= John Driscoll Fitz-Gerald =

American Hispanic scholar (1873–1946)

John Driscoll Fitz-Gerald II (1873 - June 8, 1946) was an American Hispanic scholar, nephew of James Newbury Fitz-Gerald, born in Newark, N. J., graduated from Columbia University in 1895 (Ph.D., 1906), and also studied Romance philology at the universities of Berlin, Leipzig, Paris, and Madrid. He taught at Columbia University before becoming a professor of Spanish at the University of Illinois 1909-1929, and later at the University of Arizona, retiring shortly before his death.

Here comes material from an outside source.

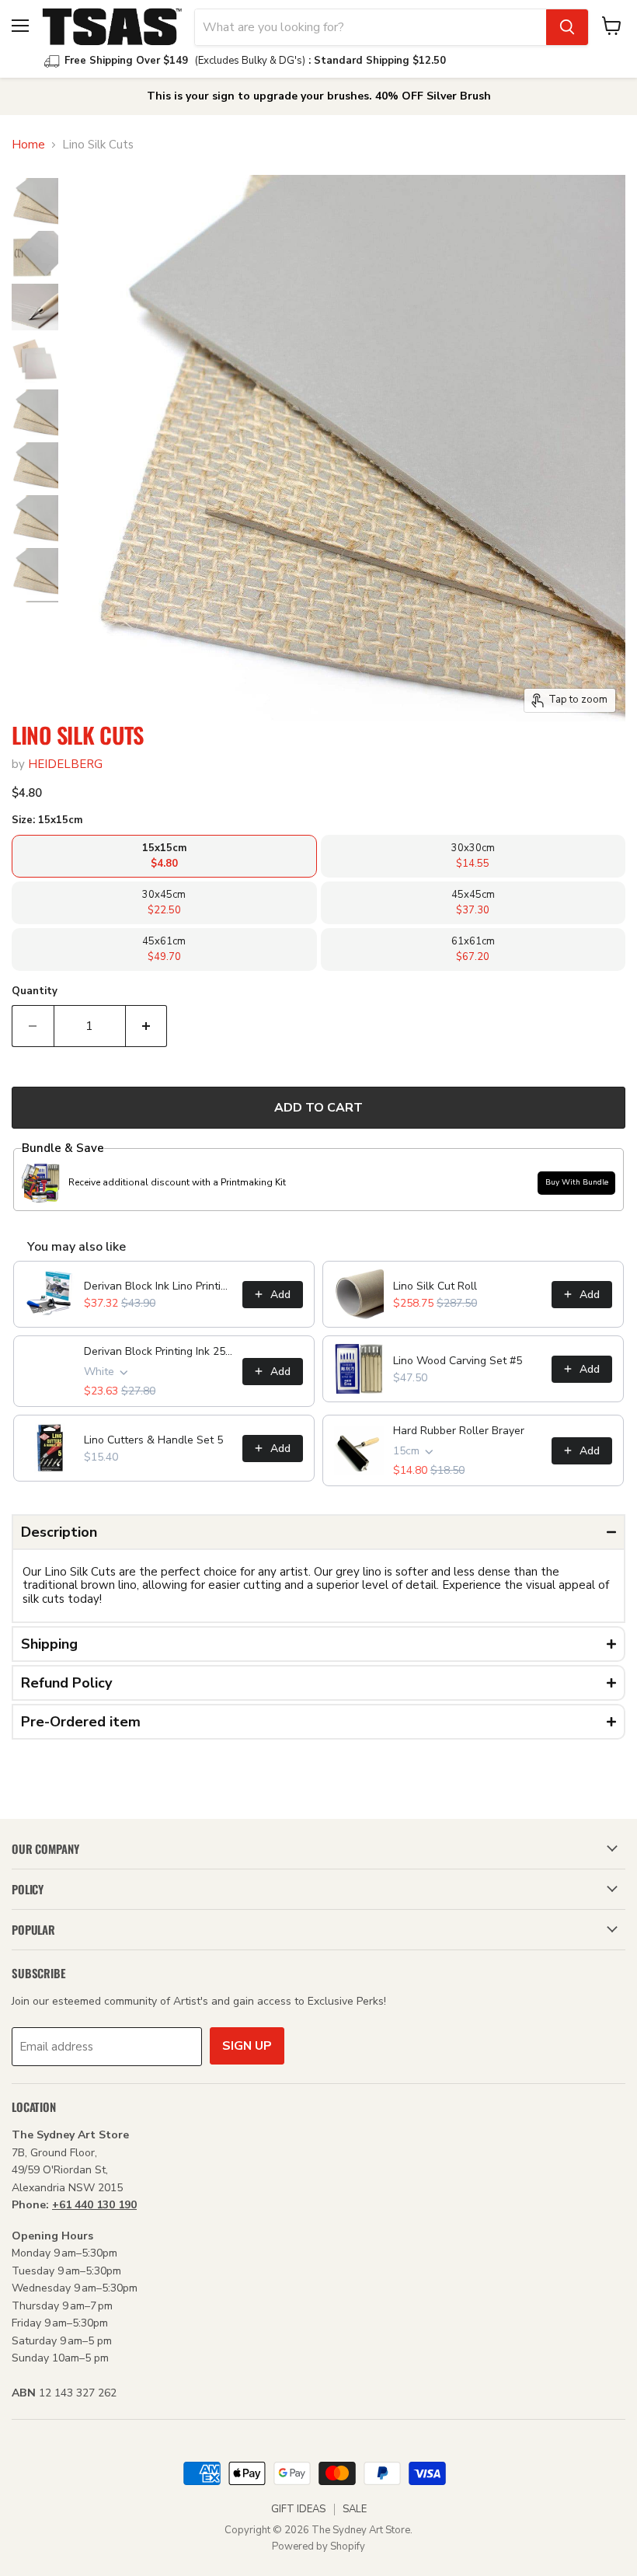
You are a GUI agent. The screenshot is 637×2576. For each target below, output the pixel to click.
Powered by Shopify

Along the way, Doctor Fitz-Gerald became a member of the Hispanic Society of America and a corresponding member of the Spanish Royal Academy, edited La vida de Santo Domingo de Silos, por Gonzalo de Berceo (1904), wrote Versification of the "Cuaderna Via" as Found in Berceo's Vida de Santo Domingo de Silos (1905), A Reading Journey through Spain (1909), Rambles in Spain (1910), and wrote a translation with Thatcher Howard Guild, A New Drama by Manuel Thoma y Baus, (1915), and was associate editor of the Romanic Review. He was in charge of Hispanic subjects in the second edition of the New International Encyclopedia.